UBS warns of tech concentration risk as stocks hit new highs
Investing.com -- UBS said in a note to clients on Monday that investors should use the current equity market strength to rebalance portfolios, warning that outsized gains in top U.S. technology stocks have created concentration risks that leave many investors vulnerable to a shift in market leadership.
The S&P 500 climbed to a fresh record high Friday, taking year-to-date gains above 10%, helped by reports the U.S. and Iran were nearing a framework agreement to reopen the Strait of Hormuz.
The MSCI All Country World index is up 10.9% for the year. UBS maintained its year-end S&P 500 target of 7,900, with 20% earnings-per-share growth as the primary support.

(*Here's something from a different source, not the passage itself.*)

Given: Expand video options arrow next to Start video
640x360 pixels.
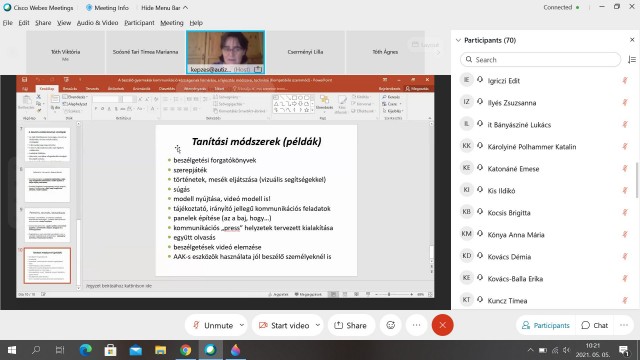Looking at the screenshot, I should click(x=318, y=325).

Despite the constructive view, UBS believes the next phase of market gains is likely to be characterized by broader leadership beyond mega-caps, greater rotation and more frequent volatility as capital is reallocated.
The bank recommended diversifying into Japan, China, emerging markets, Switzerland, global health care and European consumer discretionary, while also noting that AI's impact is expanding into infrastructure, power and industrial supply chains, beyond the companies that have driven the rally so far.
UBS added that "the recent bond sell-off has created an opportunity to lock in attractive yields," flagging high-quality short- to medium-maturity government bonds as particularly appealing. The bank said market pricing for central bank policy has moved too far in a hawkish direction for most major economies.
On the technology outlook specifically, UBS cautioned, "it remains unclear which companies will emerge as leaders in monetizing AI," leaving portfolios exposed to potential disappointment and volatility even after a strong earnings season.